Stone v. Pima County — Court of Appeals reverses summary judgment for county on Title VII religious-accommodation claim

Case
David Stone v. Pima County, a Political Subdivision of the State of Arizona
Court
Arizona Court of Appeals, Division Two
Date Decided
June 11, 2026
Docket No.
2 CA-CV 2025-0219
Topics
Title VII, Religious Accommodation, Employment Discrimination, COVID-19 Vaccine Mandate

Background

David Stone worked as a defense investigator for Pima County’s Public Defense Services, where part of his duties involved facilitating communication with incarcerated individuals. In October 2021, Pima County’s Board of Supervisors mandated COVID-19 vaccination for employees who had contact with “vulnerable populations,” a category that included incarcerated persons and therefore covered Stone’s position. Stone had sought a religious exemption from vaccination based on sincerely held religious beliefs.

The County responded by creating a reappointment process for unvaccinated employees with religious exemptions: they were required to identify and secure vacant county positions that did not involve vulnerable populations, limited to roles at an equal or lower salary grade. Stone, who had independently been pursuing a higher-paying criminal investigator position with the Pima County Attorney’s Office through a separate hiring process, informed HR he expected to transfer there. He did not identify any qualifying lower-tier vacancy or otherwise engage with the County’s reappointment mechanism. That PCAO offer ultimately fell through because Stone could not meet an additional certification requirement, and the County terminated him after he failed to attend a pre-action meeting.

Stone sued, alleging wrongful termination, retaliation, and religious discrimination including failure to accommodate. The superior court dismissed all claims except the failure-to-accommodate count, then granted Pima County summary judgment on that remaining claim, finding the undisputed record showed the County had made good faith accommodation efforts and that Stone had not availed himself of the process offered.

The Court’s Holding

The Arizona Court of Appeals reversed, holding that genuine issues of material fact precluded summary judgment on whether Pima County’s reappointment mechanism constituted a reasonable accommodation under Title VII. The court emphasized that under Title VII the burden to propose a reasonable accommodation rests in the first instance with the employer, not the employee. An accommodation satisfies that obligation only if it reasonably preserves the employee’s employment status—including compensation, terms, conditions, and privileges of employment.

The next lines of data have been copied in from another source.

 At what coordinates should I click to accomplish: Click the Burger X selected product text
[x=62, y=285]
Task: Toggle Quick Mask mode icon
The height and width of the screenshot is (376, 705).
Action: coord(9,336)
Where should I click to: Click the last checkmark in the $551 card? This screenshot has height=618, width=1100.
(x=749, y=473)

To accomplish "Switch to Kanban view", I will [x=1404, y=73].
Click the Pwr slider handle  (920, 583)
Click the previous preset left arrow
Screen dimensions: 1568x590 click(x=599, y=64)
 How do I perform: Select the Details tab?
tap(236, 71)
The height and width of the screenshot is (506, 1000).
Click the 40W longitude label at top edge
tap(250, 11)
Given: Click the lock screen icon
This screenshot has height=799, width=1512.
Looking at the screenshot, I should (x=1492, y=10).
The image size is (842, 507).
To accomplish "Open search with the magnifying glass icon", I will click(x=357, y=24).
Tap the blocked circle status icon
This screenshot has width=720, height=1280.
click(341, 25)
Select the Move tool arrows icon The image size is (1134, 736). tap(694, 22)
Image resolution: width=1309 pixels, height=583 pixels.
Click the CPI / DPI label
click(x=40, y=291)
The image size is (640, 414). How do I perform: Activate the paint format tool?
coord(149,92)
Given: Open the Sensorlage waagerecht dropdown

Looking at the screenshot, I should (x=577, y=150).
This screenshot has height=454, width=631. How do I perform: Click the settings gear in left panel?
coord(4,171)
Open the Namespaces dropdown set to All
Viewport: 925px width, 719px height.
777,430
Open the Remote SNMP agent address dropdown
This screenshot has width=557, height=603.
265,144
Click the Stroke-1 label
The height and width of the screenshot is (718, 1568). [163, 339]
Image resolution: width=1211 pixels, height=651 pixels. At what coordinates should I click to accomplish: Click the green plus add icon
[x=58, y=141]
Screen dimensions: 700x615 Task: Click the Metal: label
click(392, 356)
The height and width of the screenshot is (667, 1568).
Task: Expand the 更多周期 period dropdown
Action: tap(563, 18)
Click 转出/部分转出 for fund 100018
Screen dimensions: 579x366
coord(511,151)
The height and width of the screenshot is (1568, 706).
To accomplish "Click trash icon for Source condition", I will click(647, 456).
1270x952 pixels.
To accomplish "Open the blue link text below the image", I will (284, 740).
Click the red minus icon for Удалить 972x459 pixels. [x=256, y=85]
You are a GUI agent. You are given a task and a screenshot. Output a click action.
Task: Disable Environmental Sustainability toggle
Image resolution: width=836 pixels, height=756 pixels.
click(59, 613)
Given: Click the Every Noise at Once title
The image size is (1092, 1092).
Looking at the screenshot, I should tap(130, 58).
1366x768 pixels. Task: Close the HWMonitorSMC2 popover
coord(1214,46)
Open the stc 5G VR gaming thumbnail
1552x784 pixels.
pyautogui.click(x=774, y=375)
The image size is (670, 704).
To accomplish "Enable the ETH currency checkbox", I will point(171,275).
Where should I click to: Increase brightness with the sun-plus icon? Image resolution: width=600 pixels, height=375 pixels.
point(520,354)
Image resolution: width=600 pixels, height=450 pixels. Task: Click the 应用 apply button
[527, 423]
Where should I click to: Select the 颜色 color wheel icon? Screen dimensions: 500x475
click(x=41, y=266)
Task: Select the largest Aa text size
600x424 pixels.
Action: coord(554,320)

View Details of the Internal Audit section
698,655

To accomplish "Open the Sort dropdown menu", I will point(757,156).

The court found the County’s mechanism fell short of that standard as a matter of law. The process placed the burden on Stone to locate his own qualifying vacancy, offered no guarantee that the County would treat his application any more favorably than an outside applicant’s, and permitted reappointment only to an equal or lower-paying position. Because the mechanism might or might not have preserved Stone’s employment status depending on facts not yet developed, it could not be deemed a reasonable accommodation on summary judgment.

The court rejected the County’s argument that Stone’s failure to engage with the process defeated his claim at this stage. Drawing on Ninth Circuit precedent, the court explained that an employee’s duty to cooperate with the accommodation process arises only after the employer has first proposed a reasonable accommodation. Because the County had not yet satisfied that threshold obligation, Stone’s non-participation did not excuse the County. The case was remanded for trial. The court denied Stone’s request for appellate attorney fees as premature, since neither party had yet prevailed.

Key Takeaways

  • Under Title VII, the employer bears the initial burden to propose a reasonable accommodation that affirmatively preserves the employee’s employment status and compensation; the employee’s duty to cooperate is triggered only after that threshold is met.
  • A reappointment mechanism that requires the employee to locate a vacant position, competes with outside applicants, and caps reappointment at an equal or lower salary grade may not constitute a “reasonable accommodation” as a matter of law—that question is for a factfinder.
  • An employee’s failure to engage with an employer’s accommodation process does not defeat a failure-to-accommodate claim at the summary judgment stage when the adequacy of the process itself remains a disputed material fact.
  • Arizona courts, though not bound by Ninth Circuit authority, may look to Ninth Circuit Title VII precedent as persuasive guidance when both parties rely on it.

Why It Matters

This decision is a significant reminder for public employers—and private ones—that offering a theoretical pathway to accommodation is not enough. Employers who respond to religious exemption requests with open-ended processes that shift the search burden to the employee, without committing to preserve seniority, pay, or competitive standing, risk having those processes deemed facially insufficient under Title VII before any question of employee cooperation even arises.

The ruling arrives as COVID-19 vaccine mandate litigation continues to work through the courts and as religious accommodation requests in employment remain a live compliance issue. Employers should review their accommodation frameworks to ensure they offer concrete, affirmative proposals—not just administrative pipelines—that genuinely protect the affected employee’s position and compensation before demanding the employee’s participation.